Mould is a type of fungus that breeds in moisture, either indoors or outdoors. While the mould spores continually floating in the air can trigger reactions, the problem deteriorates when these spores attach to a wet surface and mould starts to grow. The key allergen in mould is the mould spore. Since these spores can ultimately make their way into the air, they can also make their way into your nose. This activates an allergic reaction. These moulds have also been associated to allergies and asthma.
Although there are many categories of moulds, only a limited dozen causes allergic reactions. Many moulds breed on rotting logs and fallen leaves, compost piles and other bio-degrading elements. Most outdoor moulds become sedentary during the winter. In the spring they breed on plants killed by the cold temperatures. Inside, fungi grow in humid areas. They can frequently be found in the bathroom, kitchen or basement.
Symptoms of Mould allergy:
The symptoms of mould allergy are quite analogous to the symptoms of other allergies, such as sneezing, itching, runny nose, congestion and dry, scaling skin.
If your allergies are intensified by asthma, you may find that your asthma symptoms getting worse when you’re uncovered to mould. Symptoms of asthma include:
- difficulty breathing
- chest tightness
Mould allergy symptoms differ from person to person and range from mild to serious. You may have perennial symptoms or symptoms that are visible only during specific times of the year. You may notice symptoms when the weather is humid or when you’re at places that have high concentrations of mould.

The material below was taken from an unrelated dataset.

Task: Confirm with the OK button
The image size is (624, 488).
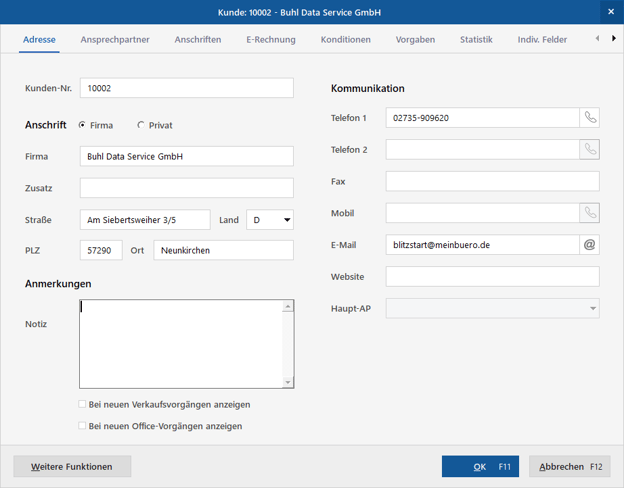Action: 480,467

Numerous factors can make you more probable to develop a mould allergy or deteriorate your prevailing mould allergy symptoms, including:
- If allergies and asthma run in your family, you’re more expected to develop a mould allergy.
- If your indoor humidity is higher than 50 percent, you may have amplified exposure to mould in your home. Mould can grow practically anywhere if the conditions are right. Exposure to high stages of household mould may trigger mould allergy symptoms.
- Living in a house with meagre ventilation. Tight window and door seals may trap moisture indoors and avoid proper ventilation, creating idyllic conditions for mould growth. Damp areas, such as bathrooms, kitchens and basements are most susceptible.
Management and Treatment:
If you are suspicious you might have a mould allergy, or if you have comparable symptoms that continue to persevere, consult an allergist. Allergists are specifically trained to help you take control of your allergies and asthma. They can also conduct skin or blood tests that aid pinpoint the allergy.
Antihistamines and decongestants can assist relieve the symptoms. Plan in advance and wear a dust mask, or take allergy medications prior to being in proximity of potential sources of mould. Once you are finished, get rid of mould spores by washing your nose with a saline solution and taking a shower. When working in situations where outdoor mould may be extant, wearing a face mask can radically reduce your exposure to the allergen. Masks that shield your respiratory system from being affected by mould spore exposure are easily available.